By: Jonathan Munshaw, Editor-in-Chief
While Head Men’s Basketball Coach Pat Skerry deals with five men on the basketball court at a time and is finding a way for the Tigers to win the Colonial Athletic Association this year, he’s facing an entirely different battle at home.
His 5-year-old son has autism, a neurodevelopmental disorder that impacts nearly one out of every 42 boys and one in every 189 girls, according to Autism Speaks.
Every year, the basketball team works with the University to produce programs to help raise awareness for autism. Saturday, the Tigers will take on the James Madison Dukes in the Autism Awareness game at 2 p.m. in SECU Arena.
The Towerlight spoke with Skerry after practice Thursday about the struggles of parenting a child with autism, and what he hopes to get out of the game.
Before practice, you held a basketball clinic with members of the University’s Hussman Center for Adults With Autism. Is that something you’ve done before?
We’ve done a couple clinics with them before. We have really good guys on our team and on our staff, so they’re more than happy to work with people at the Hussman Center.

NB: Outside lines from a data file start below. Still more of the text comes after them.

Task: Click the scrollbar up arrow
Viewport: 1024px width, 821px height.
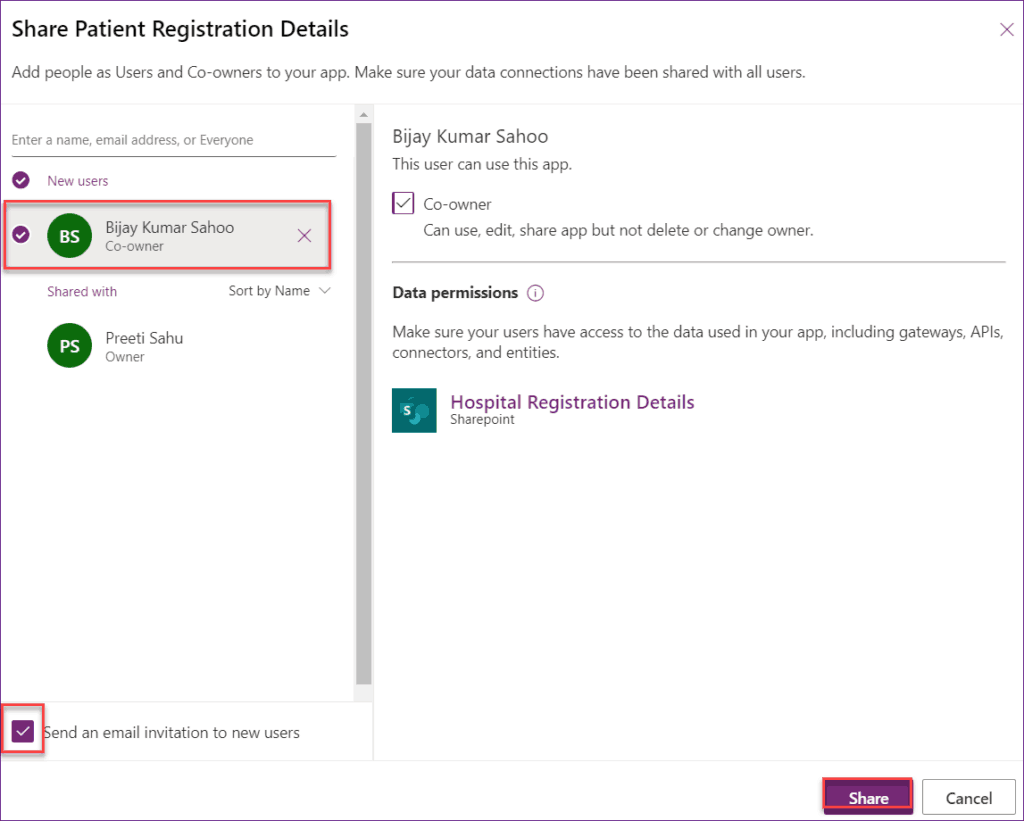Action: [364, 112]
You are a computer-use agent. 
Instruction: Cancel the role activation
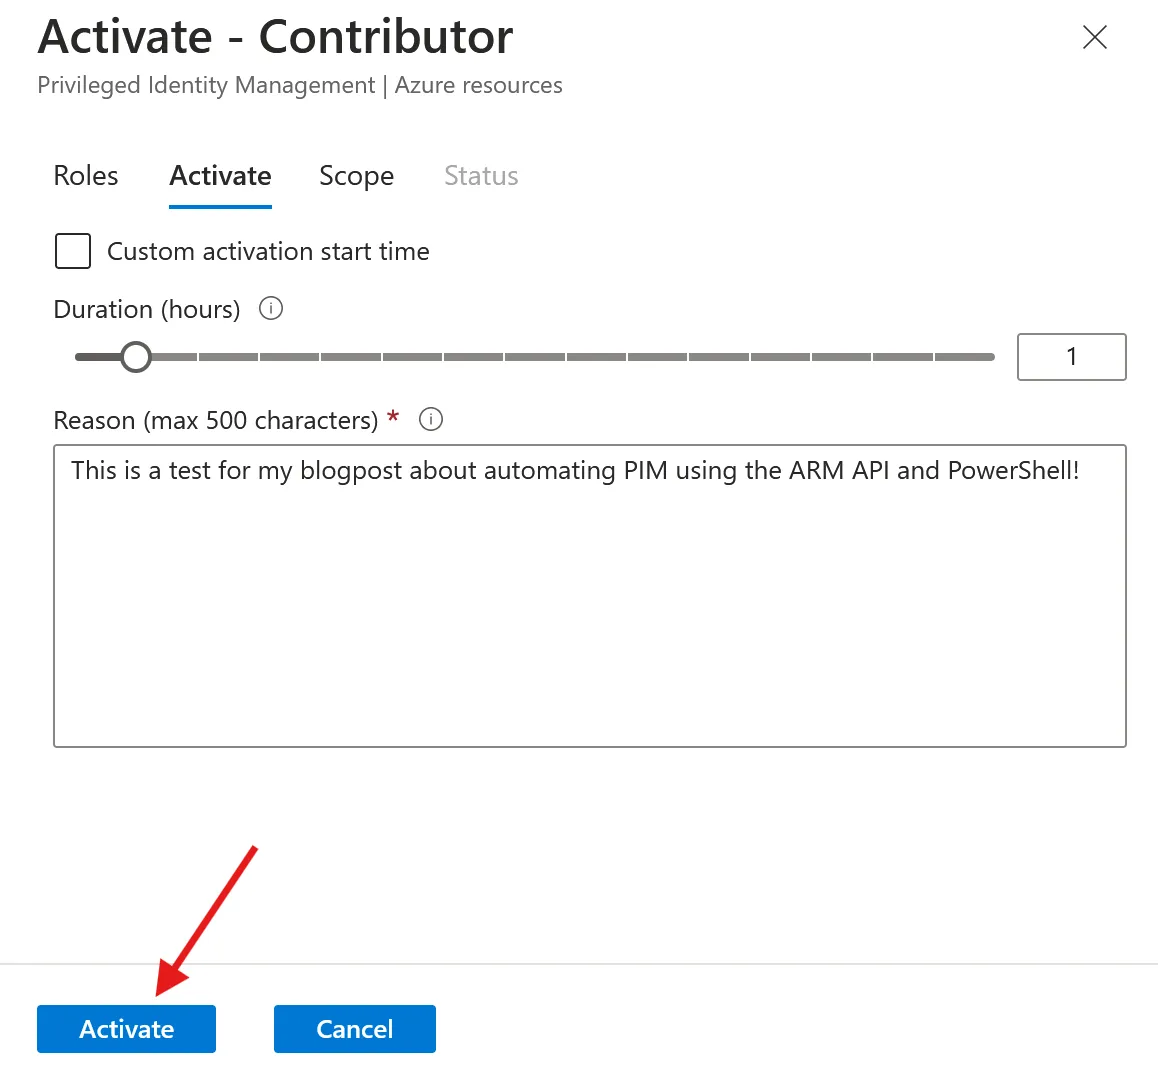[x=354, y=1029]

It really teaches life skills, and it’s a place where adults on the spectrum can feel comfortable and get the services that they need.
What does it mean for you as a parent that the University offers these kinds of services for adults with autism, especially having a son that may need those services in the future?
It’s important. When kids become men and they age out of certain services, we need to make sure they’re valuable members of society. It’s just another one of the great resources they have at Towson.
What are some of the struggles you face as a parent of a child with autism?
Every parent has worries. My wife does a lot more than I do, but it’s like coaching a team. In order to get the output you want, you have to put in the work. You have short-term worries. How’s his day going at school? How’s he doing with his speech? And then you have long-term worries. As the parent of an autistic child, you wonder if he’ll have a job. How he’s going to do. Is society going to accept him? That’s part of raising awareness. Prevalencey [sic] rates are so high that everyone knows someone who is on the spectrum. No two people on the spectrum are alike, but people need to know that there are high intelligent people and highly functioning people who are on the spectrum.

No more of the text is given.